Nuestra Iglesia siempre ha expresado, no solo para los creyentes, sino para toda la humanidad, independientemente de su religión y de su cultura, que un verdadero matrimonio solo se puede dar entre un hombre y una mujer que se aman y que están abiertos a la generación de nuevas vidas. Esta convicción está afianzada en nuestra fe, pero tiene un fundamento en la misma naturaleza humana, pues, aún biológicamente, una relación genital, sexual, que sea verdaderamente humana, no animal, adquiere su pleno sentido solo estando una mujer frente a un hombre. Otra cosa es la amistad, el cariño, la ayuda mutua y la complementariedad, posibles y convenientes entre personas del mismo sexo.

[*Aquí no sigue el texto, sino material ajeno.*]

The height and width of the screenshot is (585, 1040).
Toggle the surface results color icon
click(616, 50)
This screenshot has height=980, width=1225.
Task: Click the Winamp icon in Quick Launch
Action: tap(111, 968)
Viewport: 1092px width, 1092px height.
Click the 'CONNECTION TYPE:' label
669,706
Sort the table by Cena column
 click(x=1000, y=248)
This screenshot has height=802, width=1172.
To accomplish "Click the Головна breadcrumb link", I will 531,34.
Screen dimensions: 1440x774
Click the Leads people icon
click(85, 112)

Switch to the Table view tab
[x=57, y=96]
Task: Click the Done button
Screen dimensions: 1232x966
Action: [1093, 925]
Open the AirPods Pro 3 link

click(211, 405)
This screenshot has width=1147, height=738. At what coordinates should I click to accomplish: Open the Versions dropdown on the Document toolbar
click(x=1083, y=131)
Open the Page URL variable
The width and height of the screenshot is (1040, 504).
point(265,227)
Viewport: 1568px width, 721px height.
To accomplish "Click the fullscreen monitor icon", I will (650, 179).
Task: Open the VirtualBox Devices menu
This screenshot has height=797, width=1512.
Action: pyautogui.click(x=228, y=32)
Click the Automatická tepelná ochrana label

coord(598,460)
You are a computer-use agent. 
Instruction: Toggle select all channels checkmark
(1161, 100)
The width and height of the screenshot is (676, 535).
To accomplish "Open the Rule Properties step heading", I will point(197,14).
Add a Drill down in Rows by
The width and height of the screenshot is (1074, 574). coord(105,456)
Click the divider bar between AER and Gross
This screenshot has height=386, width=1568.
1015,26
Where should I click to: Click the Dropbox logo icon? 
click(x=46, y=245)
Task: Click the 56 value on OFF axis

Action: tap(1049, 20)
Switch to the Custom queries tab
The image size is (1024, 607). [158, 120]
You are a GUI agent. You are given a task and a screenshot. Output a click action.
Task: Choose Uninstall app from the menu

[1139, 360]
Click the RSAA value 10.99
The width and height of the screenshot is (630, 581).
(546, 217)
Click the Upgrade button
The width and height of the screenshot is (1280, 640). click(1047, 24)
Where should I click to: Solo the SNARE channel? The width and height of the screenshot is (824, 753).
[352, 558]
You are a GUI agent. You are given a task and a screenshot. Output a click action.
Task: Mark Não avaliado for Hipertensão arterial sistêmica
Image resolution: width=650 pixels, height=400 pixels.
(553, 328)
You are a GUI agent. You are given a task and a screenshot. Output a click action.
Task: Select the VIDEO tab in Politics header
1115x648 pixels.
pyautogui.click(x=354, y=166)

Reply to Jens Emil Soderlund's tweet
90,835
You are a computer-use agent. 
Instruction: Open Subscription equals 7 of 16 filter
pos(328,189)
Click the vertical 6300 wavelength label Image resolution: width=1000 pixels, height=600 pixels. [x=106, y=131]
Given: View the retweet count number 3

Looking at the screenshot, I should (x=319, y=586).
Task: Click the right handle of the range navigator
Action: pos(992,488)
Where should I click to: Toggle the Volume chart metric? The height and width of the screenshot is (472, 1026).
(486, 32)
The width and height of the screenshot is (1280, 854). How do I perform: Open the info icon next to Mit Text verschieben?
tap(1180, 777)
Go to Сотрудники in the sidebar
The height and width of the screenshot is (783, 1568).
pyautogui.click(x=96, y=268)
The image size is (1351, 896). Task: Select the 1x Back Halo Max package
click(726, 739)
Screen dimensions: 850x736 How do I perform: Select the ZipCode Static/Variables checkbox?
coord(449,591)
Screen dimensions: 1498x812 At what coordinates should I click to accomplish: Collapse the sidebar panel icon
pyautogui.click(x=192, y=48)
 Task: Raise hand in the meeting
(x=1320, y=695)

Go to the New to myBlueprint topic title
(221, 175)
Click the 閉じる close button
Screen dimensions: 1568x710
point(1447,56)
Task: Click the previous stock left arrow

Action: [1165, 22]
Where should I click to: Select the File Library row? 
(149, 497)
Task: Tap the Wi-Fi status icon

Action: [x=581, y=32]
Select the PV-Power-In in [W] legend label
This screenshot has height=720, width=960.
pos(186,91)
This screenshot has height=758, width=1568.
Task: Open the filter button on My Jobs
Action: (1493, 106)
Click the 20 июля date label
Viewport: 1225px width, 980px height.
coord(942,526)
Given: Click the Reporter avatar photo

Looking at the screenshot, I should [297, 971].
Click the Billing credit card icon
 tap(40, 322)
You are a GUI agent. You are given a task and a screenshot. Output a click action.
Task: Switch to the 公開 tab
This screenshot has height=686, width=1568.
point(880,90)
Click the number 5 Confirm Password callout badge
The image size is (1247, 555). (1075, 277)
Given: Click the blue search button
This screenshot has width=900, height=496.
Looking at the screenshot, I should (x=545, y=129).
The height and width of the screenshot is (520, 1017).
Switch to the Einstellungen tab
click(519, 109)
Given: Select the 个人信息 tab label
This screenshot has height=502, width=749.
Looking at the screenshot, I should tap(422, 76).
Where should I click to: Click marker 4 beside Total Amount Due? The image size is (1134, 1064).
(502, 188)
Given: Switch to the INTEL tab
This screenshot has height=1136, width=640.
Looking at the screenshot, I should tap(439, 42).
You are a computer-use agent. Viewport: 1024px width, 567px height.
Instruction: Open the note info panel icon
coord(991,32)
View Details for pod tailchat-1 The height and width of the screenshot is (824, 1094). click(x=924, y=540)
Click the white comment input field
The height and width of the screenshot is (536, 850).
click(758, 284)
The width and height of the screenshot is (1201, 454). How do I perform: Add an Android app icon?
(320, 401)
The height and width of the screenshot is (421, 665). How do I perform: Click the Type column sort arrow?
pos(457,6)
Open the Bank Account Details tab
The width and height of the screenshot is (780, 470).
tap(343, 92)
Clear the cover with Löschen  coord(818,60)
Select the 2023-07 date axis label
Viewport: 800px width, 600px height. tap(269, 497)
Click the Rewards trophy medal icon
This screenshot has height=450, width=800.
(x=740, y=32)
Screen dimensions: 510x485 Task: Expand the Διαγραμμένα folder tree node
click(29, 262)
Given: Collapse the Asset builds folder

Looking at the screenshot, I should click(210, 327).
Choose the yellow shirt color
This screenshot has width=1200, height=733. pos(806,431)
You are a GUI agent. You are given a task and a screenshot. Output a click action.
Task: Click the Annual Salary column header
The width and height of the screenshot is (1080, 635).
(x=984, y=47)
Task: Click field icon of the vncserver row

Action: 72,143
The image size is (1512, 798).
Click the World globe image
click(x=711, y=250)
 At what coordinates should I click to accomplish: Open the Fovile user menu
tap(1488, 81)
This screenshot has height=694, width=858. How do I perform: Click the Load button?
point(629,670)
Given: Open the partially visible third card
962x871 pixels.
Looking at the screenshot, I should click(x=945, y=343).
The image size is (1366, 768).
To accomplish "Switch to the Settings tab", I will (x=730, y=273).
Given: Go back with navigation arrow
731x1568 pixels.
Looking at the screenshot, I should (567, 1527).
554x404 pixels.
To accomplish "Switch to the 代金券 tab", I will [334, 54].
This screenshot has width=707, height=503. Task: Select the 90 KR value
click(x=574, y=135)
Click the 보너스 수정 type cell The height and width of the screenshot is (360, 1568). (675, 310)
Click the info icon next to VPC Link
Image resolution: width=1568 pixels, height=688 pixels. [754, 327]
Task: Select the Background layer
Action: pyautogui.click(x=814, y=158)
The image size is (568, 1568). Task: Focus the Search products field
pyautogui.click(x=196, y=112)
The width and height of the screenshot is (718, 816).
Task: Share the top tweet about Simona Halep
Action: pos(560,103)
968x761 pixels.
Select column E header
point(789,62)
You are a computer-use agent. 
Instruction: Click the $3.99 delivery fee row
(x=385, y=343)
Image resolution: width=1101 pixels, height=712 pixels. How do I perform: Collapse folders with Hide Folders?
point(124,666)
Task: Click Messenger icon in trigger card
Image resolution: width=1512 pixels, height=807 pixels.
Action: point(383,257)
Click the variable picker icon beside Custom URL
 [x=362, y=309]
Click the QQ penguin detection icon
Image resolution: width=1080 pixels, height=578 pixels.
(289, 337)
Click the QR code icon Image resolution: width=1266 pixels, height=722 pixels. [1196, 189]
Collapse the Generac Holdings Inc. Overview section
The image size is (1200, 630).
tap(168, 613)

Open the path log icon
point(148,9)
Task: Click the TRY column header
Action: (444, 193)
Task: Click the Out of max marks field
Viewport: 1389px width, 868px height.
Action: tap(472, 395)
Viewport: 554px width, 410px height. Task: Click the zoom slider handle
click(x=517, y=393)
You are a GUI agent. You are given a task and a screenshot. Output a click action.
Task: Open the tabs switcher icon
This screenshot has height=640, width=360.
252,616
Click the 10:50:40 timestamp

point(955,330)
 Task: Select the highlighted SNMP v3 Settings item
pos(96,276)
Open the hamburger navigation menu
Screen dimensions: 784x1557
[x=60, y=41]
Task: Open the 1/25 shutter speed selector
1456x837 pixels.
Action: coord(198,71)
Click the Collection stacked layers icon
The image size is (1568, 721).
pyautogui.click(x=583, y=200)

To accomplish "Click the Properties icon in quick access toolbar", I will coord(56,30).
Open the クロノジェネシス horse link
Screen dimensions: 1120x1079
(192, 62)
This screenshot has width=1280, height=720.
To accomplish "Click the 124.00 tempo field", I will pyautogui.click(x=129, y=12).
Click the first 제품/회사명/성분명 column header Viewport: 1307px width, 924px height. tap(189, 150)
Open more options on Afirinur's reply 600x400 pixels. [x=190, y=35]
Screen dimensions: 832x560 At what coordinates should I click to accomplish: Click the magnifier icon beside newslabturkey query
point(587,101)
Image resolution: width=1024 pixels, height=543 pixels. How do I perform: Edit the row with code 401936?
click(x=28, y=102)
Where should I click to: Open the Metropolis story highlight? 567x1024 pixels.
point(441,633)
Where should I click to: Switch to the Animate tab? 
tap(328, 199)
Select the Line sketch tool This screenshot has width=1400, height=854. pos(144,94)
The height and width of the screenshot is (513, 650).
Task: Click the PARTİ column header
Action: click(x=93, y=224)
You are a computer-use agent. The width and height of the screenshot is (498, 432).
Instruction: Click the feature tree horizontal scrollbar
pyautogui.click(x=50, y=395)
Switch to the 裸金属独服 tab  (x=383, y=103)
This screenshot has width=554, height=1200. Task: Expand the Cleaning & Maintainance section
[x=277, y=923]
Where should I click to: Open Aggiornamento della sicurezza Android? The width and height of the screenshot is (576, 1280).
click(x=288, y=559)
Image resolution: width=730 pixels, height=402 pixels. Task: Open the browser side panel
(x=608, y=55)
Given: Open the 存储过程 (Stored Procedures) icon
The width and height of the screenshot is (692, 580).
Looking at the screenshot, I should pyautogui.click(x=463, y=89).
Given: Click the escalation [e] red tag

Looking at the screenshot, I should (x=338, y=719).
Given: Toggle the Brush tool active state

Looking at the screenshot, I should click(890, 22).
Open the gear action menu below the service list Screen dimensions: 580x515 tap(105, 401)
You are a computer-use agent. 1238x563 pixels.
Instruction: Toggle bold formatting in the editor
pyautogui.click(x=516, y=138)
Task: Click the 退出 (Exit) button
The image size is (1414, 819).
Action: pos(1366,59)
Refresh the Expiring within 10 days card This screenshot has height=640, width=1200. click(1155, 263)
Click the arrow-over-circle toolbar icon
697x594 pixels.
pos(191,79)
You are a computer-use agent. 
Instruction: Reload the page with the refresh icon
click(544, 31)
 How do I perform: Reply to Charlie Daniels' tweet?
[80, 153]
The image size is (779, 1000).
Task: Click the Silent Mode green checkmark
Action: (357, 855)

Nuestra fe nos invita a ser respetuosos con quienes piensan y actúan en forma diferente, pues Dios respeta la libertad que Él mismo nos dio, aunque la usemos para equivocarnos. Dios nos hizo libres y cada quien puede hacer lo que quiera con su libertad, aunque se perjudique. Si alguien es feliz con una relación homosexual, allá su propia decisión, pero que no le llame “matrimonio”, por favor, pues esta palabra tiene en su raíz la maternidad, y un hombre no fecunda a otro hombre, ni una mujer a otra. Esto no es homofobia; es una simple verdad de la naturaleza humana de todos los tiempos y de todas las culturas.

Pensar

El papa Francisco, en su reciente Exhortación La alegría del amor, afirma: “Ya no se advierte con claridad que solo la unión exclusiva e indisoluble entre un varón y una mujer cumple una función social plena, por ser un compromiso estable y por hacer posible la fecundidad. Debemos reconocer la gran variedad de situaciones familiares que pueden brindar cierta estabilidad, pero las uniones de hecho o entre personas del mismo sexo, por ejemplo, no pueden equipararse sin más al matrimonio. Ninguna unión precaria o cerrada a la comunicación de la vida nos asegura el futuro de la sociedad”. (AL 52).

“No existe ningún fundamento para asimilar o establecer analogías, ni siquiera remotas, entre las uniones homosexuales y el designio de Dios sobre el matrimonio y la familia. Es inaceptable que las iglesias locales sufran presiones en esta materia y que los organismos internacionales condicionen la ayuda financiera a los países pobres a la introducción de leyes que instituyan el “matrimonio” entre personas del mismo sexo”. (AL 251).

Sin embargo, nos reiteró que “toda persona, independientemente de su tendencia sexual, ha de ser respetada en su dignidad y acogida con respeto, procurando evitar todo signo de discriminación injusta, y particularmente cualquier forma de agresión y violencia”. (AL 250).

Actuar

¡Nada pues, de homofobia! Mucho respeto a quienes tienen una orientación sexual diferente, sea por opción y gusto personal, sea por consecuencias de su infancia familiar, o por modas del ambiente. Pero no podemos dejar de anunciar lo que es propio de nuestra fe, ni dejar de denunciar lo que perjudica a las personas y a la sociedad.